(Stored items)
>>>>>

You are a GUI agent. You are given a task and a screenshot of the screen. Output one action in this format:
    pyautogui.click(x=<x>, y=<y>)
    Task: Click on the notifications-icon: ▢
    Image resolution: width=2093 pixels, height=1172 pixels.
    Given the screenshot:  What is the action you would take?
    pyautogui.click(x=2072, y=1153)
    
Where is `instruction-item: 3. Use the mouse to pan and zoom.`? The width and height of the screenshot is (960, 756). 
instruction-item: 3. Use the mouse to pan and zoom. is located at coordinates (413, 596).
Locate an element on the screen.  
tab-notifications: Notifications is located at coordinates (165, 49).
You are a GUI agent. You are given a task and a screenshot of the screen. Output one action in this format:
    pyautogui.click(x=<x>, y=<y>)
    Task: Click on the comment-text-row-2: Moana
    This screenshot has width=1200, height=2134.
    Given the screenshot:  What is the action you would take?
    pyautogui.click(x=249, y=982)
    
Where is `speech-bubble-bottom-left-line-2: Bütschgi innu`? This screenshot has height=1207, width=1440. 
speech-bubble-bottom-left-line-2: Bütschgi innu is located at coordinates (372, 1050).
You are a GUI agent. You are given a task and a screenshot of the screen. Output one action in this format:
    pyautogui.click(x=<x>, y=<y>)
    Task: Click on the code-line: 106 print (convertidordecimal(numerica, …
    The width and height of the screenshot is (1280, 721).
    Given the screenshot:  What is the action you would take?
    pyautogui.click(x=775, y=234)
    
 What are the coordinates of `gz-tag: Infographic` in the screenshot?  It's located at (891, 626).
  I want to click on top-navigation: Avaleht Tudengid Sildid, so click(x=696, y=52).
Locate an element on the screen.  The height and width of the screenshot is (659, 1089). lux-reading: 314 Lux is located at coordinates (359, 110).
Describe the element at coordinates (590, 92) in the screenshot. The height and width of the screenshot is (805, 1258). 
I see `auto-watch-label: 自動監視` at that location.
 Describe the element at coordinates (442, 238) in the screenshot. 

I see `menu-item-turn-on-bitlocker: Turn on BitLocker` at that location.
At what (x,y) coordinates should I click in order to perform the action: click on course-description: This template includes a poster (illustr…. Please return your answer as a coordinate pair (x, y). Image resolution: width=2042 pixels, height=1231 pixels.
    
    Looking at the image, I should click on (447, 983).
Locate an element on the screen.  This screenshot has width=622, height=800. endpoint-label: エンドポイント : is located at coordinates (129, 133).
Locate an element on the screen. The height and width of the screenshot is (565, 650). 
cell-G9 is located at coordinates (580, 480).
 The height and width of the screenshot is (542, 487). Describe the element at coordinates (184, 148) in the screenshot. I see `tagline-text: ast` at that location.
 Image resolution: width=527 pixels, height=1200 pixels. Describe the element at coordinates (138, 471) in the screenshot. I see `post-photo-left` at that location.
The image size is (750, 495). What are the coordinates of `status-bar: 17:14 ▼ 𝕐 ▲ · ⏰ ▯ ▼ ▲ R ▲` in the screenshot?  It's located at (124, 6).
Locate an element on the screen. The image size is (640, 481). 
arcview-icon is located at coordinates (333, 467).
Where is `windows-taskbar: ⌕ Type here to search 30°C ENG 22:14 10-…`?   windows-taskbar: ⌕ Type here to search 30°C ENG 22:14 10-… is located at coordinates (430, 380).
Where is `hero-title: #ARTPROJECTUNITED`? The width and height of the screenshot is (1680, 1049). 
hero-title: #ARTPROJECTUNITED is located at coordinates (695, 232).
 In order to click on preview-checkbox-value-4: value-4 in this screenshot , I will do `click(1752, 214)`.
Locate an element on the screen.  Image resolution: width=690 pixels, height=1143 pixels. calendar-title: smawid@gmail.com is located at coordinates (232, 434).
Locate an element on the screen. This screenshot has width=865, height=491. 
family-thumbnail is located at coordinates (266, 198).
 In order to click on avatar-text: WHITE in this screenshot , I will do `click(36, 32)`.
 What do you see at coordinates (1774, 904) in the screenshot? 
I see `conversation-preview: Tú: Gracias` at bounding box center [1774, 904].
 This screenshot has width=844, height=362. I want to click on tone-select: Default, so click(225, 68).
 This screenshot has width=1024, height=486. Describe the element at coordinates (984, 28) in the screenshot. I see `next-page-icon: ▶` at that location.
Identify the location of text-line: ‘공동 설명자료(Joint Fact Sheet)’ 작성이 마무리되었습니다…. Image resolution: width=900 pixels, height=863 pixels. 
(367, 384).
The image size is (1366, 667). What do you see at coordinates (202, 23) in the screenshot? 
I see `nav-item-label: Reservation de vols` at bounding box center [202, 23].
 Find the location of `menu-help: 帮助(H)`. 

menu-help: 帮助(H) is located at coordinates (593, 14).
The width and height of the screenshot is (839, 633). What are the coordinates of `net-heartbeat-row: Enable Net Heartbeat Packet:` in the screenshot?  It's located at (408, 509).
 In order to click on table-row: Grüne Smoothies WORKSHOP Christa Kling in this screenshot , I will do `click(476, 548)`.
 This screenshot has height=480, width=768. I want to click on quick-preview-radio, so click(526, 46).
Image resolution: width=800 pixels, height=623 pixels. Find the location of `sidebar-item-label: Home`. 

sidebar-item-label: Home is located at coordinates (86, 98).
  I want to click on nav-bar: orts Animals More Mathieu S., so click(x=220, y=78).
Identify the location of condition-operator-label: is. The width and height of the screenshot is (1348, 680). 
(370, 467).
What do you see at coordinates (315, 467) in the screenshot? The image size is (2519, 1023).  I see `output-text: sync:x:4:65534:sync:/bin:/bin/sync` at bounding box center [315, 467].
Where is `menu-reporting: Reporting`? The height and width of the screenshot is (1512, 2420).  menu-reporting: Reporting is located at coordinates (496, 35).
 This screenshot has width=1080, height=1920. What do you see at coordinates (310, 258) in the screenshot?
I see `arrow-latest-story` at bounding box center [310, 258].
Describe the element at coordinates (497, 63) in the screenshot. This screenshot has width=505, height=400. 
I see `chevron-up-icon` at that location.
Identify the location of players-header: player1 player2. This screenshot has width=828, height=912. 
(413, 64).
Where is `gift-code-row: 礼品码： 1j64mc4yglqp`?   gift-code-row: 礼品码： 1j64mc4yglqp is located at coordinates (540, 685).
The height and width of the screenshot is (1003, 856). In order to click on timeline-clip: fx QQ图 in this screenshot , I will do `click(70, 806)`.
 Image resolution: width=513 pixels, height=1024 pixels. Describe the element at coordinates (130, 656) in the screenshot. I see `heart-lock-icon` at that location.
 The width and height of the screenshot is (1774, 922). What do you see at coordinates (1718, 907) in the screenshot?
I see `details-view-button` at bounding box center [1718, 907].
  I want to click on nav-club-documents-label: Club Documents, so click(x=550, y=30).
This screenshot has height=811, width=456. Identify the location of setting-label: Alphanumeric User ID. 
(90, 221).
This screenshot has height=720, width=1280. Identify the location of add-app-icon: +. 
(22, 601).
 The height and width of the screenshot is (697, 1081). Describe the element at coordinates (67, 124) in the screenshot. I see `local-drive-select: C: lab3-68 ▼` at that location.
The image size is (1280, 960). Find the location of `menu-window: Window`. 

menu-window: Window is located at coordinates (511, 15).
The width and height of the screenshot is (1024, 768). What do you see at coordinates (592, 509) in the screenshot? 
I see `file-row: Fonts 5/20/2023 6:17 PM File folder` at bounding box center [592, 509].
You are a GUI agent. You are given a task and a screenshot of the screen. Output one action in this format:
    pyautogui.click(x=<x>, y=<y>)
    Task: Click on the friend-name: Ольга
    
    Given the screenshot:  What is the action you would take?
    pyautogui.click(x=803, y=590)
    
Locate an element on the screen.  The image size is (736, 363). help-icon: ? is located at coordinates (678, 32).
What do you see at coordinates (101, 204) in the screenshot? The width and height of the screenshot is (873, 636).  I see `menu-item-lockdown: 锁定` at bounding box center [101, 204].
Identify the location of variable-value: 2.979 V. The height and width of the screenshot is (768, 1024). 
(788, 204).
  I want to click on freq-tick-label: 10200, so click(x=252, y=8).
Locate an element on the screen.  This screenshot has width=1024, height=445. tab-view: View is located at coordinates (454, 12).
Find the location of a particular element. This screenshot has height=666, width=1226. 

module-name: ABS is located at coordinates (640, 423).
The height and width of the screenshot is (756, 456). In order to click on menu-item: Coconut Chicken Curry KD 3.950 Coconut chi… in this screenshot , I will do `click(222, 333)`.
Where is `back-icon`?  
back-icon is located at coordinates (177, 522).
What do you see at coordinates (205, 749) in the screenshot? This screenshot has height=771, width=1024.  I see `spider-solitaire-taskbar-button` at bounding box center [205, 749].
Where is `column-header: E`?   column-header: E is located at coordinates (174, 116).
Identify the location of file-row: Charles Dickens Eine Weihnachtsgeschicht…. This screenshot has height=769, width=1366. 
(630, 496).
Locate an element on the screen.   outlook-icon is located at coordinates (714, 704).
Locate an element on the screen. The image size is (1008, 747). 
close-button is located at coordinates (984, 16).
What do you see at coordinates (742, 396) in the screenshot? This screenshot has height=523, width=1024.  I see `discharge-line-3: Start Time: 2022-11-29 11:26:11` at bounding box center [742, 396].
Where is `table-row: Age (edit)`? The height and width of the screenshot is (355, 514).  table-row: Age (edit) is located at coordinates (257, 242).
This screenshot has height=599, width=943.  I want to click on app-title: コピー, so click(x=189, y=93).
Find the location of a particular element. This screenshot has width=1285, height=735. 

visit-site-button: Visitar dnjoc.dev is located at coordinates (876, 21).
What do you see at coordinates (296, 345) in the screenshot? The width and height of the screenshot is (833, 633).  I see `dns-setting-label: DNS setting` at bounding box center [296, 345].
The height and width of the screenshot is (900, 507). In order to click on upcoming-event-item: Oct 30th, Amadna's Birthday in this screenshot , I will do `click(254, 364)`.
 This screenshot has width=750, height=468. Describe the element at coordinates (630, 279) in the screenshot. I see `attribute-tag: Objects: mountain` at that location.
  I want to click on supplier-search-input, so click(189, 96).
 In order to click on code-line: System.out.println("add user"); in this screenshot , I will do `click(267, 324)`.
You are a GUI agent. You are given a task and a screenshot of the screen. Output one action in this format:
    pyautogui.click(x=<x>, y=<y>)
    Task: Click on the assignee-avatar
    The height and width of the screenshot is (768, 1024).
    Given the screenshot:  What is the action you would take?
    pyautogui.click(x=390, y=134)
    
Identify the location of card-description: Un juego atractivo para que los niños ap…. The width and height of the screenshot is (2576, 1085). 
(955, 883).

<<<<<

Exercise instructions
Format the stretch of lines from the one containing "The width and height of the screenshot is (839, 633)." through the one containing "coordinates (540, 685)." as a JSON list of strings, one string per line, with blank lines omitted.

Exercise response
[
  "The width and height of the screenshot is (839, 633). What are the coordinates of `net-heartbeat-row: Enable Net Heartbeat Packet:` in the screenshot?  It's located at (408, 509).",
  " In order to click on table-row: Grüne Smoothies WORKSHOP Christa Kling in this screenshot , I will do `click(476, 548)`.",
  " This screenshot has height=480, width=768. I want to click on quick-preview-radio, so click(526, 46).",
  "Image resolution: width=800 pixels, height=623 pixels. Find the location of `sidebar-item-label: Home`. ",
  "sidebar-item-label: Home is located at coordinates (86, 98).",
  "  I want to click on nav-bar: orts Animals More Mathieu S., so click(x=220, y=78).",
  "Identify the location of condition-operator-label: is. The width and height of the screenshot is (1348, 680). ",
  "(370, 467).",
  "What do you see at coordinates (315, 467) in the screenshot? The image size is (2519, 1023).  I see `output-text: sync:x:4:65534:sync:/bin:/bin/sync` at bounding box center [315, 467].",
  "Where is `menu-reporting: Reporting`? The height and width of the screenshot is (1512, 2420).  menu-reporting: Reporting is located at coordinates (496, 35).",
  " This screenshot has width=1080, height=1920. What do you see at coordinates (310, 258) in the screenshot?",
  "I see `arrow-latest-story` at bounding box center [310, 258].",
  "Describe the element at coordinates (497, 63) in the screenshot. This screenshot has width=505, height=400. ",
  "I see `chevron-up-icon` at that location.",
  "Identify the location of players-header: player1 player2. This screenshot has width=828, height=912. ",
  "(413, 64).",
  "Where is `gift-code-row: 礼品码： 1j64mc4yglqp`?   gift-code-row: 礼品码： 1j64mc4yglqp is located at coordinates (540, 685)."
]